With the catching position solidified, another bat added and several starting pitching candidates already in house to choose from, it appears there’s one area the Twins will spend a lot of time on in ­Nashville.

“I know that Terry, [assistant GM] Rob Antony and [vice president of player personnel] Mike Radcliff are focused on seeing what we can do to take a look at some opportunities, particularly the bullpen, to shore that up,” Twins President Dave St. Peter said. “I feel good about the direction of our offseason.”

The free-agent market for relievers isn’t terribly strong. Righthander Darren O’Day was one of the top relievers on the market, but he agreed to terms with Baltimore on Sunday. That leads to the mid-tier relievers getting nice deals. For instance, the Twins were interested in signing former Royals reliever Ryan Madson at the onset of free agency, but Madson, 35, also  agreed to terms Sunday -- with Oakland. So the Twins are looking at other relievers, such as Shawn Kelley, who posted a 2.45 ERA with San Diego last season while striking out 11 per nine innings.

The Twins went through several late-inning combinations of relievers last season because of injuries or ineffectiveness. Closer Glen Perkins landed on the disabled list during the second half of the season, and Kevin Jepsen ended the season as the closer. Jepsen is back next season to pair with Perkins. Trevor May was told to report to spring training as a starter but could be returned to the bullpen, where he thrived in an emergency role last season. Still, the Twins could use another arm, one that can match up with dangerous hitters late in games.

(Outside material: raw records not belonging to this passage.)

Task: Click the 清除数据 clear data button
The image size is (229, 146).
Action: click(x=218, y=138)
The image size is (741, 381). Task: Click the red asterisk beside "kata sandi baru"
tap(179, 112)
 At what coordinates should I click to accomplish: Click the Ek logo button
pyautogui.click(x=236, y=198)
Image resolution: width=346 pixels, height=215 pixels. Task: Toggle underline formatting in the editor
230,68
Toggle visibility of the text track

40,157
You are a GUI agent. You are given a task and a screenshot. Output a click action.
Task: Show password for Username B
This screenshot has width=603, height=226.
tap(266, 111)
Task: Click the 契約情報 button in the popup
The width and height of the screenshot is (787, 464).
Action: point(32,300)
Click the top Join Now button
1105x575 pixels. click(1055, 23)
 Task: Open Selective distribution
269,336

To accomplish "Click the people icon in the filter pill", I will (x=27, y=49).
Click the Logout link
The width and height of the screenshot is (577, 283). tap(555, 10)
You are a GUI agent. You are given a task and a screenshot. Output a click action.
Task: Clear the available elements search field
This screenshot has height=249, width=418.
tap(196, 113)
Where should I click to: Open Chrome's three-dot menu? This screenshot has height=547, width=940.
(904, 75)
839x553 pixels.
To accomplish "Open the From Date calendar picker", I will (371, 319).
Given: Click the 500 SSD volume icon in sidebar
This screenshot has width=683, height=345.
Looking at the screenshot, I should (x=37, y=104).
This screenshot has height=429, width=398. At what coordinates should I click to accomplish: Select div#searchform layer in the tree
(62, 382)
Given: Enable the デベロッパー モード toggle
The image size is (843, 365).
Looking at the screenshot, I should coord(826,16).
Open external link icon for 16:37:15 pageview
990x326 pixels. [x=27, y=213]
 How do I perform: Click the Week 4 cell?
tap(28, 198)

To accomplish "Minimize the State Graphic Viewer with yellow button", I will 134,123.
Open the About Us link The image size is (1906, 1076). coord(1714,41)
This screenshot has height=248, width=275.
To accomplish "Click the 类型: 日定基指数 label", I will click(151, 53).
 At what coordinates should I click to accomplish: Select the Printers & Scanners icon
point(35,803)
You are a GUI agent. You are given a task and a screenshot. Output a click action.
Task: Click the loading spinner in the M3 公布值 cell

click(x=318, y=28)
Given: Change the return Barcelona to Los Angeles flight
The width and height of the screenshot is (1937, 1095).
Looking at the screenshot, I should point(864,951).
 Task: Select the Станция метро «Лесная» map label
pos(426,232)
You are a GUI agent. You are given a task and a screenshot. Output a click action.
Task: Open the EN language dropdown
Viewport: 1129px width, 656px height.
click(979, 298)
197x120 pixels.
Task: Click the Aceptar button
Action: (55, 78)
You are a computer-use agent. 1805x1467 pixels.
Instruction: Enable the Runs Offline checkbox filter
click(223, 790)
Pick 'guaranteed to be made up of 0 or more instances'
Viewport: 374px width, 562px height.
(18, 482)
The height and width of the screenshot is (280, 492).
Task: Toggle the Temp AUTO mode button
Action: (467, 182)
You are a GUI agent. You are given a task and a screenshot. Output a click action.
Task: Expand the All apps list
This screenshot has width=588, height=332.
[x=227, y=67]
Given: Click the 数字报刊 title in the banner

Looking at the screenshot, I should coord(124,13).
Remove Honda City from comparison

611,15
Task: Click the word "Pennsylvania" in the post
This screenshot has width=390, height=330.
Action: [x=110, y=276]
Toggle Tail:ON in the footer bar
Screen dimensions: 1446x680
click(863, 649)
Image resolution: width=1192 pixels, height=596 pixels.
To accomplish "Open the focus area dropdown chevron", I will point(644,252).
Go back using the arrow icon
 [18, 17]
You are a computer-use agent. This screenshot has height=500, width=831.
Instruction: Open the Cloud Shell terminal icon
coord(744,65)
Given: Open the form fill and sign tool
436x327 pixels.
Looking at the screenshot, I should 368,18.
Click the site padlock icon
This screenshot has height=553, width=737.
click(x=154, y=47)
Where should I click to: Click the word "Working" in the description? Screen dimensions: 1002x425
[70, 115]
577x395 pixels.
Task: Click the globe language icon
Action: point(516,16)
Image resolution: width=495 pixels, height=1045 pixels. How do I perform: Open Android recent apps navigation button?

The Twins know this. They also believe they have a wave of hard-throwing relief prospects ready to hit the majors. Nick Burdi, Jake Reed, Mason Melotakis and J.T. Chargois all have live arms, can throw in the mid-90s (Burdi touched 100 miles per hour during Arizona Fall League play) and could debut sometime in 2016. Although they will do what they can to upgrade the bullpen, they are confident they have help on the way.

Since the relief market isn’t strong, the best option for the Twins might be to explore deals for relievers.

“We’re going to have to look at both avenues,” Ryan said. “There might be some free agents we might be interested in, but there is a chance we might be a better [trade] fit with some clubs.’’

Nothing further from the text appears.